▶ **GIVEN TEXT**
════════
“Winter Holiday is a fast-paced, satisfying read which recalls those classic stories from horror’s heyday yet also has a modern sensibility.”
Dark Minds Press is a small UK outfit run by Ross Warren and Anthony Watson who have, since their inception only a few years ago, put out some excellent anthologies, collections, and novellas. Winter Holiday by Chad A. Clark is the latest in their ongoing series of stand-alone novellas (linked by the incredible artwork of Peter Frain), following on from Rich Hawkins’ Ruin and Laura Mauro’s Naming the Bones (reviewed on this very site). But can this latest entry—the shortest so far—keep the quality of its predecessors?
The premise of this slim volume is a relatively simple one. Bestselling author Peter Hamilton (not based on real science fiction author Peter F. Hamilton) sets out on his annual winter sojourn to a remote house in the mountains. Here, he will try and harness his muse to recharge his creative drive, isolated and surrounded by snow. Yet this year, he will be stalked by something which has been born unnaturally in blood and rage, a monster with only one impulse—to kill.
So far so good. It’s a deceptively simple premise. The story begins innocuously enough—following a brief prologue describing the birth of the monster—with Peter buying supplies from the nearby town. He has a number of pleasant interactions with the townsfolk, all designed to give a little back-story and exposition. And it works, very well. It comes across naturally and logical in the context of each scene. We are presented with snapshots of why Peter makes this pilgrimage every year, of his relationship with his writing and the success it’s brought. And yet none of it feels rambling or unnecessary. Interspersed with these main passages are further interludes following the monster as it violently stalks the area to which Peter is travelling (and these sections show a decision in the narrative that is masterful; more later).
Of course, it isn’t long before we get to the action of the story and after a bit of scene-setting letting Peter settle in. There is a real sense of jeopardy and tension in these moments, coupled with a deliberate tone of the uncanny. It’s this latter which gives a simple monster story a bit more depth and intrigue. And even though Clark has shown in earlier passages that the beast is unequivocally really, he still follows the logical path of examining Peter’s state of mind. The author, quite naturally, wonders on more than one occasion if he’s going insane, if the isolation has finally made him snap. This is the masterful story-choice mentioned above; delving into what would be a likely state of mind of someone in this situation, all while letting the reader know the creature exists.
════════
▶ **ENTRIES SHOWN**
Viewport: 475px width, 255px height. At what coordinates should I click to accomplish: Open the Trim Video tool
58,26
════════
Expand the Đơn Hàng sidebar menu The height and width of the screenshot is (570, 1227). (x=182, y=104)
════════
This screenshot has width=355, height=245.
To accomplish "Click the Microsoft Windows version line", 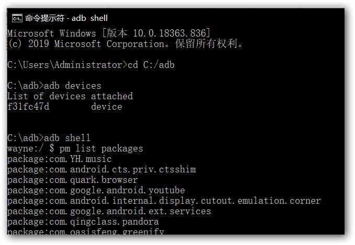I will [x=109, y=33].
════════
▶ **WRITTEN TASKS**
A. List the titles of every novella mentioned in the review of Winter Holiday.
B. Extend the review of Winter Holiday by writing what comes after its final paragraph.
The data plays no part in what you are asked to do here.

▶ **TASK-BY-TASK ANSWERS**
A.
- Winter Holiday
- Ruin
- Naming the Bones

B.
Clark keeps his readers on their toes, pushing Peter—and them—through trial after trial of pain and threat. He ramps up the tension causing us to wonder where the story is going, how it might end. And throws in some hints and clues which begin to make more sense as the novella draws to its conclusion. Without spoiling it, the end is a very interesting—and almost left-field if it weren’t for the earlier signs—one which flips the tone in a hugely unexpected direction. It also leaves the story open to continue in other ways, even while finishing it in a satisfying way.
Whilst there are moments where the writing could benefit from a bit of a tighter edit, it never distracts from the story. And there are also some very nice passages and sentences, showcasing Clark’s ability to convey detailed imagery with simple, straightforward writing. Winter Holiday is a fast-paced, satisfying read which recalls those classic stories from horror’s heyday yet also has a modern sensibility. And it more than deserves to sit alongside the other novellas in Dark Minds’ range, holding its own in snowy, bloody excitement and terror. Excellent stuff, and should be on every horror fan’s shelf.
Publisher: Dark Minds Press.
Paperback: (77 pps)
Release Date: 18 January 2018.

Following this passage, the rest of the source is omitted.